Profit warnings issued by UK-listed companies in Q3 2022 reached their highest third-quarter total since 2008, according to EY-Parthenon’s latest Profit Warnings report.
In total, 86 profit warnings were issued between July and September 2022, compared to 51 in the same period of 2021, an increase of 69 per cent and a 34 per cent increase from Q2 2022 when 64 warnings were issued. The highest number of Q3 warnings was in 2001 when 133 warnings were issued.
Consumer-facing sectors most affected
Consumer-facing companies issued 44 warnings in total – the highest quarterly total since the start of the COVID-19 pandemic. Sectors with the most warnings in Q3 2022 were Retailers (11), Travel and Leisure (nine) and Food Producers (seven) – with the latter sector at a 21-year high.
Cost issues featured in 70 per cent of all consumer sector warnings with many companies saying that they are struggling to pass on price increases to customers, while falling consumer confidence and changing buying behaviour featured in 50 per cent of warnings.
FTSE Retailers facing multiple headwinds
Over 40 per cent of FTSE Retailers and over 60 per cent of the FTSE Personal Care, Drug and Grocery Stores sector issued a profit warning in the last 12 months.
Both sectors, which were already facing spiralling cost, supply chain and labour challenges, are now also contending with falling consumer confidence. Over 70 per cent of retailers issuing a warning in Q3 referenced weakening consumer confidence, while inventory challenges have also intensified as falling demand creates surplus stock issues.
The retail sector has also been grappling with long-term structural change. Most retailers issuing warnings in 2022 operate exclusively or mostly online and are feeling the impact of the post-pandemic shift back to store sales on top of increased delivery costs and product returns.
Silvia Rindone, EY UK&I Retail Lead, said: “The retail sector is facing a challenging winter while according to the EY ITEM Club Autumn Forecast, the UK economy is expected to be in recession until the middle of next year. However, there are steps businesses in the sector can take to prepare. For example, it is critical that retailers use the breathing space provided by the energy price cap to safeguard their long-term survival. This means reviewing their pricing strategy and considering how and where they can pass price rises on, developing robust cash management plans and inventory visibility to avoid costly write-offs.

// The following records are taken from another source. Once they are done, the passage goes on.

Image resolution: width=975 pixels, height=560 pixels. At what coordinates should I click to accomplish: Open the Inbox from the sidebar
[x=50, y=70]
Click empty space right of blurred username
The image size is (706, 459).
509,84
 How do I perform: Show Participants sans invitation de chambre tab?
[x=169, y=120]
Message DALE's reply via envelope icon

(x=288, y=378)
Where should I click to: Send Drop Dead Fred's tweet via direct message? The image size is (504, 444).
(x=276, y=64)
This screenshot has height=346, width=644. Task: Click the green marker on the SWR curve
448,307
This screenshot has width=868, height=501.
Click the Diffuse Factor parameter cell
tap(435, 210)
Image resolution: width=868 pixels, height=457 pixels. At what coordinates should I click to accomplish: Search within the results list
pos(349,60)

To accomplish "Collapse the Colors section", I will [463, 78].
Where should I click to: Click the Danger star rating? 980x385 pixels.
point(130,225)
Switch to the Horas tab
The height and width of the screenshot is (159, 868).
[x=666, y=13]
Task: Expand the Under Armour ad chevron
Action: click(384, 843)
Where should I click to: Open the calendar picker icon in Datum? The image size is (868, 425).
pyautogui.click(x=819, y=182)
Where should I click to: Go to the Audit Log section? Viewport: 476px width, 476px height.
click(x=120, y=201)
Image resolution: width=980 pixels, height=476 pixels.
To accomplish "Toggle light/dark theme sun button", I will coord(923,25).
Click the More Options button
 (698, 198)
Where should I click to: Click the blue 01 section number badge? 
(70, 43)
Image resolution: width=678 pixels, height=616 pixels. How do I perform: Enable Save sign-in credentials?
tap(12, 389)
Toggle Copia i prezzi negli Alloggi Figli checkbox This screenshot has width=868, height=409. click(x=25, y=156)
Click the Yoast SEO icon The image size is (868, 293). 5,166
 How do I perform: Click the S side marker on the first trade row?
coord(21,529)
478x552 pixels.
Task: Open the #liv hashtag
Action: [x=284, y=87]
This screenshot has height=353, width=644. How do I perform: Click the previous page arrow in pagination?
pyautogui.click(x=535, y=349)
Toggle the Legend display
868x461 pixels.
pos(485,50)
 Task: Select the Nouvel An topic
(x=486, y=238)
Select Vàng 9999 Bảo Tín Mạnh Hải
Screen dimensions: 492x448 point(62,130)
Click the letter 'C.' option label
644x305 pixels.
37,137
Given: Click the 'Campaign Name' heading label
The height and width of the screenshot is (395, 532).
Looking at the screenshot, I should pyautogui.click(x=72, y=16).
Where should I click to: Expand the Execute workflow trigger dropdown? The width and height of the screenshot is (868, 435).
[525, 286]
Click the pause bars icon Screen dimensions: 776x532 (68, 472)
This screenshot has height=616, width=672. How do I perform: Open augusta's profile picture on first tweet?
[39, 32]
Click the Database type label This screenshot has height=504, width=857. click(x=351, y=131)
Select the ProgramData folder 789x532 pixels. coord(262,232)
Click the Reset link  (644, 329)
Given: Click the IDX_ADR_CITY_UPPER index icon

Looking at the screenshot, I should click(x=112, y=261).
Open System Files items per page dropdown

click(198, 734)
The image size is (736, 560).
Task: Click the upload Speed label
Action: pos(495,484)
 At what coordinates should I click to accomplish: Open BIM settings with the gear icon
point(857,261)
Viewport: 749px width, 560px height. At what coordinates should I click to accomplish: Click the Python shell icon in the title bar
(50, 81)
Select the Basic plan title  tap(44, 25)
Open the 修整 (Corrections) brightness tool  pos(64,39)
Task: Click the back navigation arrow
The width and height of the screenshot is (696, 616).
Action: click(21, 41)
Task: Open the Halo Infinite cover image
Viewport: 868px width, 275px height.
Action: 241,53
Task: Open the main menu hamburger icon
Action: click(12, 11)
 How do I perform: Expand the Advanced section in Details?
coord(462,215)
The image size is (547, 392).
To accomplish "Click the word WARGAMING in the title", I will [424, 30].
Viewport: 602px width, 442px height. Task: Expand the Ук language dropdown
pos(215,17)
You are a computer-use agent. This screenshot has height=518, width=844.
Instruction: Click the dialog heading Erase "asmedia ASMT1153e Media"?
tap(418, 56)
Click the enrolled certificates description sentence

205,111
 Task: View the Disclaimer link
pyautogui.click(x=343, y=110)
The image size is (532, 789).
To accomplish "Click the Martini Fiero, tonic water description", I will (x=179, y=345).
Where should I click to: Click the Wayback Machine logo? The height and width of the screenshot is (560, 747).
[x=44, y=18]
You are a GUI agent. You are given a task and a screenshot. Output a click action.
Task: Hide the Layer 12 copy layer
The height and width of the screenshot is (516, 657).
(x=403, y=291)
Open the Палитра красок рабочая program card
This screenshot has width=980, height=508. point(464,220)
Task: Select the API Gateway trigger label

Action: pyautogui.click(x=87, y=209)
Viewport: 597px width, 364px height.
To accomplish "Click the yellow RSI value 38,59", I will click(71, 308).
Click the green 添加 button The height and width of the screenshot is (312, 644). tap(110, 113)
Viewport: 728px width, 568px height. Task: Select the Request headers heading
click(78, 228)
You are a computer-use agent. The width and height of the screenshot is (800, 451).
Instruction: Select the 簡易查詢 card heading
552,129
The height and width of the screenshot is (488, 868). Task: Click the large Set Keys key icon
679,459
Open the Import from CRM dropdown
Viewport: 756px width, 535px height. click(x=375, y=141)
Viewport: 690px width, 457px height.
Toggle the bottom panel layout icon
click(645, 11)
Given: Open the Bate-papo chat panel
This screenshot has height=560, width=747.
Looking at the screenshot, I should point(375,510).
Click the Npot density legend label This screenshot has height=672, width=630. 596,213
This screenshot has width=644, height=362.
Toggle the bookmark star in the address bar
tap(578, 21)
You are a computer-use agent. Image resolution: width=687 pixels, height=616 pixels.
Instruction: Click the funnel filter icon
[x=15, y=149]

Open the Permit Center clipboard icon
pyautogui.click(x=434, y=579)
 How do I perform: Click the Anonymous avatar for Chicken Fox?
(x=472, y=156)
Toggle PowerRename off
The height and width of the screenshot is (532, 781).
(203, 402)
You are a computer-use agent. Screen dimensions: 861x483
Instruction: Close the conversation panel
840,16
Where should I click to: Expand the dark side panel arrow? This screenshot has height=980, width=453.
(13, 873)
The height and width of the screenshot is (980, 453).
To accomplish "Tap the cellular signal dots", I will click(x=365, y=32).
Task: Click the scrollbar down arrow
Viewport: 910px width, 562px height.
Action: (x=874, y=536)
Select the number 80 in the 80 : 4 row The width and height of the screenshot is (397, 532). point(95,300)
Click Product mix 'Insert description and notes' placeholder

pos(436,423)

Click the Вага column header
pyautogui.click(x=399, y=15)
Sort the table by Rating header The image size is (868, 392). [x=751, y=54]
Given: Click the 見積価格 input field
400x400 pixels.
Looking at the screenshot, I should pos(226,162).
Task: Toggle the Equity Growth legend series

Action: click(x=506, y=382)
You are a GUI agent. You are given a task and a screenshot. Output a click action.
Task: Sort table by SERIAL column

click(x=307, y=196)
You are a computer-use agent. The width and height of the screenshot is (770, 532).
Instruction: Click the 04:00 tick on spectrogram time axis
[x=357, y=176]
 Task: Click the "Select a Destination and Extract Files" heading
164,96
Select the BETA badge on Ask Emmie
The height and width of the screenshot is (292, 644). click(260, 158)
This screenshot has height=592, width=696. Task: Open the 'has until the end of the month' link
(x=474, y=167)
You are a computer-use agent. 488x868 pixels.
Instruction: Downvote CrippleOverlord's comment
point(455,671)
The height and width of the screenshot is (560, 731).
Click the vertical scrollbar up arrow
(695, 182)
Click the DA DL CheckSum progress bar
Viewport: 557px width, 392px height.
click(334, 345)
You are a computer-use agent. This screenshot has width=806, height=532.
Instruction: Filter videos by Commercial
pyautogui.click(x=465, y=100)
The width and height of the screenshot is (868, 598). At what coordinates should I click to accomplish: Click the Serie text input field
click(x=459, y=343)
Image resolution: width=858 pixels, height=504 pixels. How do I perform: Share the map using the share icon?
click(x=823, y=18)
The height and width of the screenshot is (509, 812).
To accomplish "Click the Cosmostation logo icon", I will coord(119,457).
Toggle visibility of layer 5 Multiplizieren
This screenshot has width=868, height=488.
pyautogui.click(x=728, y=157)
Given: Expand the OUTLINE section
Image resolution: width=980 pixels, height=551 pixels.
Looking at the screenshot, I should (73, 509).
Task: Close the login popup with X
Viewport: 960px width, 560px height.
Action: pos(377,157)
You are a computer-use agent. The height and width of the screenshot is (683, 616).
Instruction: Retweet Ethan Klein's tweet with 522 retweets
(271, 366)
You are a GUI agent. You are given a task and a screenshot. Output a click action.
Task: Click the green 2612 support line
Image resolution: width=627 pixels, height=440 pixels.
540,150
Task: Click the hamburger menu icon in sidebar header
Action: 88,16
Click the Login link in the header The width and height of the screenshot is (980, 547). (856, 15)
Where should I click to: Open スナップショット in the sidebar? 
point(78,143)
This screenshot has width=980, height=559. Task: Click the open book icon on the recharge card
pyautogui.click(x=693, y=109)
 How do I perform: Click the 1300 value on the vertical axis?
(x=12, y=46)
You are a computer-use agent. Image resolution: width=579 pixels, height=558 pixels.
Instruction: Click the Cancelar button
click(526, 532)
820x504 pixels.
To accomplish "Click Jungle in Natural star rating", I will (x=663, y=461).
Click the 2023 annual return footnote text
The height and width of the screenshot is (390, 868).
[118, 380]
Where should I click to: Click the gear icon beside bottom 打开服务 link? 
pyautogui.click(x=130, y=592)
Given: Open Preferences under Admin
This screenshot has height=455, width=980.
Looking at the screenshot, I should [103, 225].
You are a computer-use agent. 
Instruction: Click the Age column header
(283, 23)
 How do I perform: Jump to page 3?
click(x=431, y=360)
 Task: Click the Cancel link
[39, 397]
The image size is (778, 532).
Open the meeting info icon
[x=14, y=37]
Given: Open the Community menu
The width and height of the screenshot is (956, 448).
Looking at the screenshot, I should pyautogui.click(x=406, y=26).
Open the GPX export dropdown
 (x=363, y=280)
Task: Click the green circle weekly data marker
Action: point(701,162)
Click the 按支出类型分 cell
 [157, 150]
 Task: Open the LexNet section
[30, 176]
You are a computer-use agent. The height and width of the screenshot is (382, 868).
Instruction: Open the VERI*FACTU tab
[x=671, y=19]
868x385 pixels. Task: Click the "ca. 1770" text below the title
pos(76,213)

“Above all, retailers need to adapt to changes in consumer behaviour. Our Future Consumer Index shows that the market is polarised between cash strapped consumers watching every penny and those willing and able to spend if retailers entice them. Navigating this K-shaped profile, focusing on core products, and understanding what will drive growth will be the key to thriving in the current economy.”
Rising costs and labour market issues behind recent profit warnings
The report reveals that 57 per cent of all profit warnings during Q3 cited rising costs, while 23 per cent were prompted by labour market issues.
The three warning ‘danger zone’ now contains 28 listed companies who have issued their third consecutive profit warning in the last year, compared to 18 at the end of Q2 2022. On average, one-in-five companies delist within a year of their third warning, most due to insolvency.
Jo Robinson, EY-Parthenon Partner and UK&I Turnaround and Restructuring Strategy Leader: “Businesses are facing an unprecedented combination of headwinds including rising costs, slowing demand and excess supply, making it increasingly difficult to balance competing priorities.
“This quarter, we have seen a significant increase in companies issuing their third or more warning in a 12-month period. With so many uncertainties in the outlook it’s vital that companies develop resilience and demonstrate a clear understanding of how their business will adapt under different geopolitical and economic scenarios. Increasing uncertainty means that events could move quickly for companies that show signs of stress – turning the situation around requires a swift response, sustainable and defendable forecasts, and the building of stakeholder trust in management.”